23Cette quête vers la cohérence, vers une identité ou vers une stabilité, la recherche « d’une unité qui s’ignorait » – ce qui est insister sur son aspect inconscient – implique que Proust n’écrivait pas n’importe comment, ou mieux, que le scripteur proustien, qui n’est pas l’écrivain, mais l’instrument du langage, couchait ses mots sur le papier dans un dessein précis, bien que souvent à son insu, mais non par hasard comme une première lecture pourrait le suggérer.
24Autrement dit, il doit y avoir une logique sous-jacente à l’écriture ou un « attracteur étrange » dirait David Ruelle, inventeur du mot, qui explique les rapports implicites entre des folios qui se font face ou qui se suivent ou entre les 75 cahiers qui s’échelonnent sur les 14 années de composition, même si à première vue, il y a peu de corrélation entre eux.

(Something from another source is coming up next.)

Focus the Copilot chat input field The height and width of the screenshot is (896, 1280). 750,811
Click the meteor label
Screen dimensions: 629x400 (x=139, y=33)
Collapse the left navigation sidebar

25La première chose qui surprend le lecteur, sans tenir compte nécessairement des cahiers manuscrits, est le déroulement du récit dans le temps. Alors qu’apparemment le narrateur raconte l’enfance, l’adolescence et la vie adulte de son héros Marcel, une chronologie parfaite donc, les premières lignes brisent déjà cette apparente chronologie et font allusion à un passé qui situe le narrateur dans le présent : Longtemps, je me suis couché de bonne heure. Simple retour en arrière ou immense analepse, dira-t-on, reprenant les termes de Genette, mais tout le texte est bourré d’allusions au passé bien que racontent des événements du présent comme si le narrateur rejoignait la théorie quantique qui relativise la distinction entre passé, présent et futur.

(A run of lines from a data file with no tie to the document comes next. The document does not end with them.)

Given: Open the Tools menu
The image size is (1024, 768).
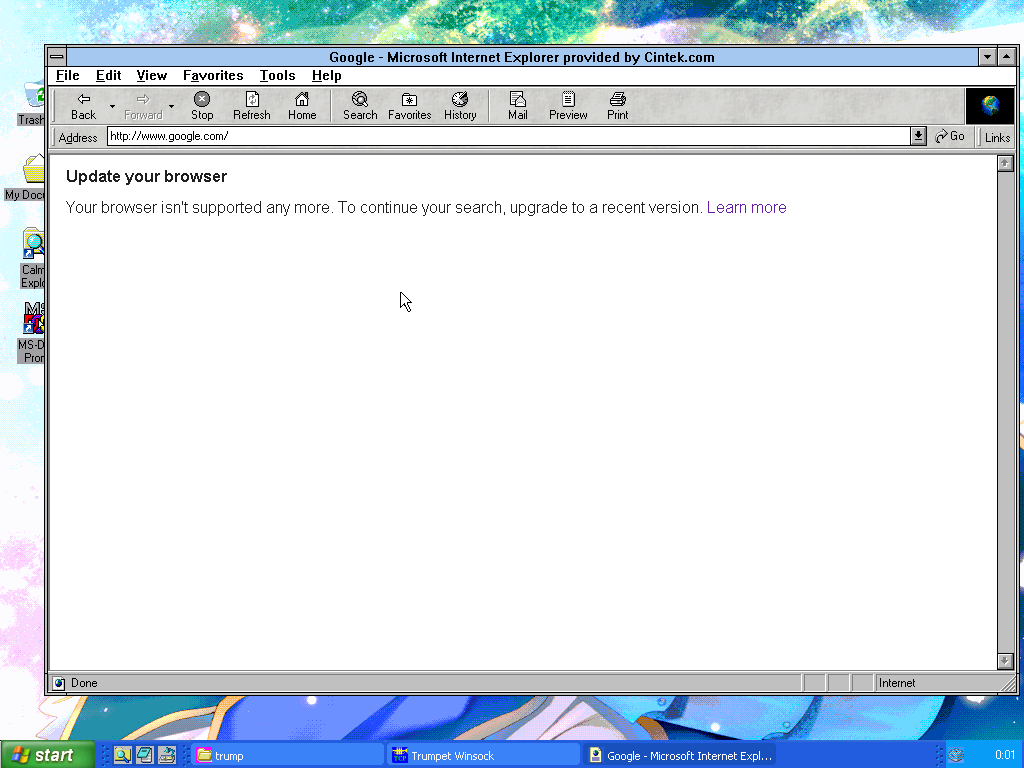Looking at the screenshot, I should 277,76.
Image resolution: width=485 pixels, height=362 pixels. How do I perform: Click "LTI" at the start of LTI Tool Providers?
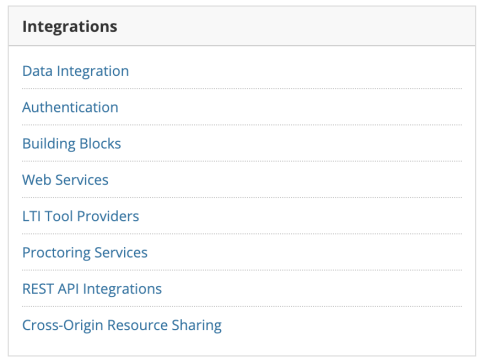coord(31,216)
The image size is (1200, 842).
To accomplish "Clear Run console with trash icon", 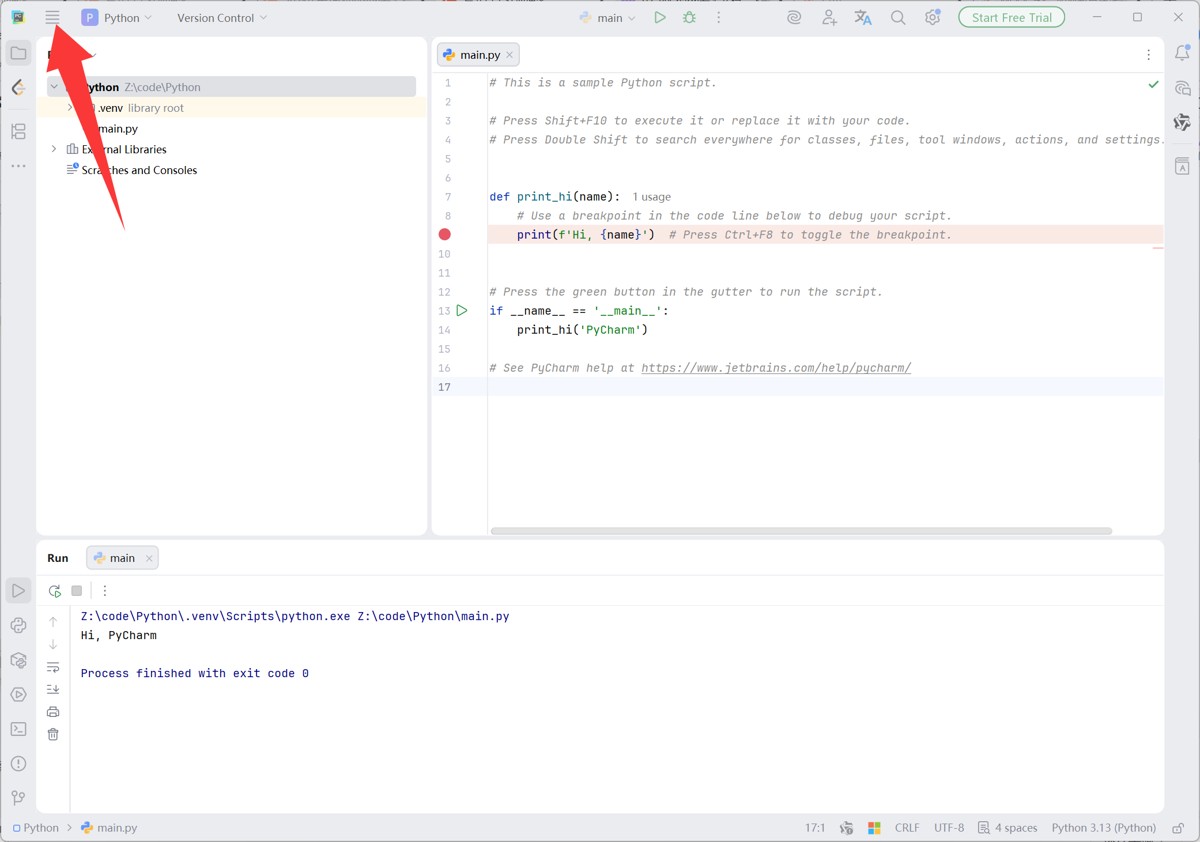I will [x=53, y=735].
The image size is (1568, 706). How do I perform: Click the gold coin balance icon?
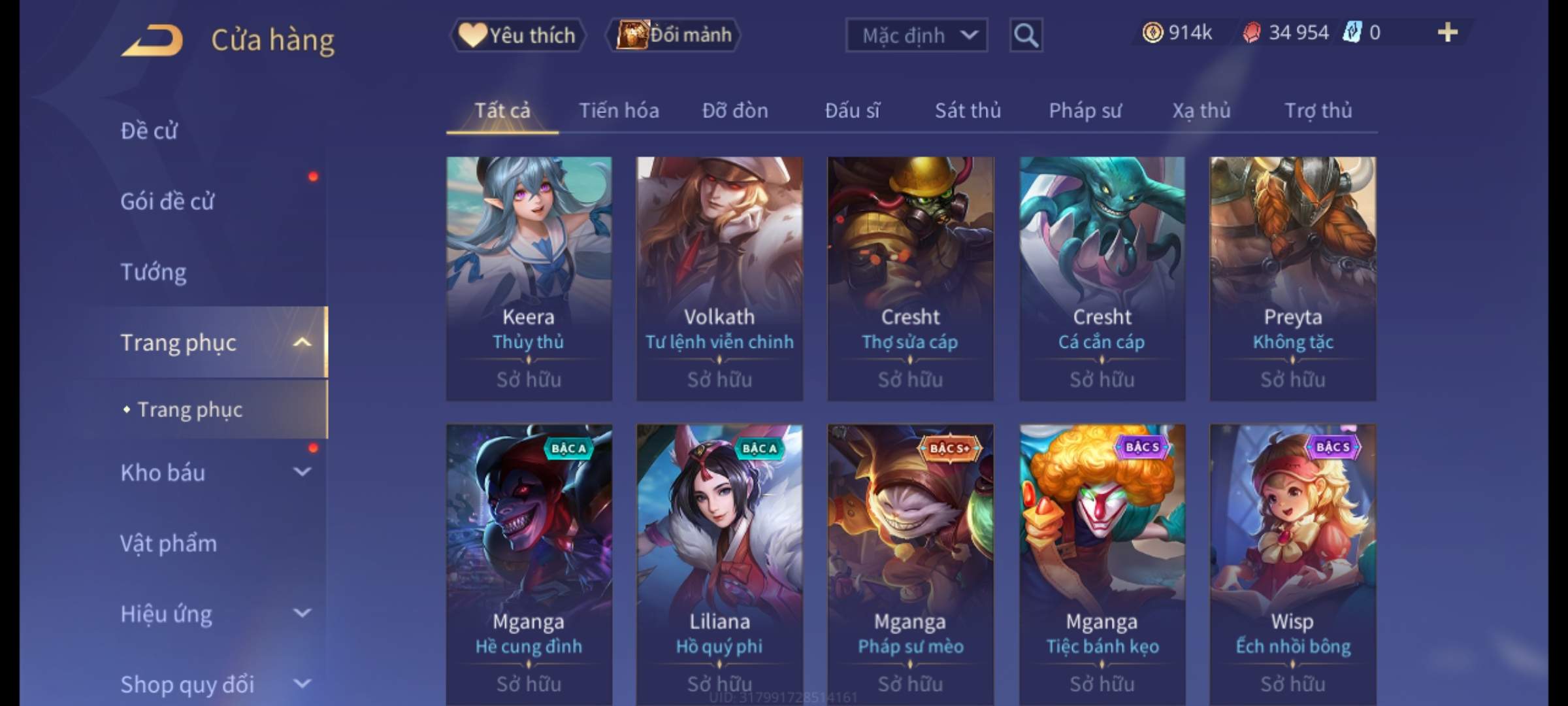click(1152, 33)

26Nous trouvons un bon exemple dans la forte condensation de temps qui crée des liens entre les événements évoqués et perdus lors de la narration du coucher du héros :
Il y a bien des années de cela. La muraille de l’escalier où je vis monter le reflet de sa bougie n’existe plus depuis longtemps. […] La possibilité de telles heures ne renaîtra jamais pour moi14.
27Dans cet extrait, le narrateur évoque le temps de la première phrase reprenant l’adverbe « longtemps » et en fait le deuil. Non seulement les parents ne sont plus et la maison a été détruite, mais lui-même s’est défait de choses que l’enfant croyait éternelles. Et pourtant l’une de ces choses restera ou plutôt reviendra sous la forme de sanglots, comme la phrase suivante l’indique :
Mais depuis peu de temps, je recommence à très bien percevoir si je prête l’oreille, les sanglots que j’eus la force de contenir devant mon père et qui n’éclatèrent que quand je me retrouvai seul avec maman. En réalité ils n’ont jamais cessé15.
28Le roman ne serait qu’une immense condensation ou, si nous préférons, un rassemblement sur une même scène d’événements qui s’échelonnent dans le temps. En cela, La Recherche du temps perdu, pareil à un poème, crée des liens apparemment gratuits entre les différentes générations et en maintient d’autres qui devraient être oubliés. Les temps grammaticaux employés ne sont au fond qu’un trompe-l’œil destiné à faire croire qu’il s’agit d’une espèce de chronique, mais en fait, il s’agit bien d’un même présent qui réunit des informations dispersées au cours de quatre générations16. « Le collage des paperoles […] en est le support technique et le témoin17. »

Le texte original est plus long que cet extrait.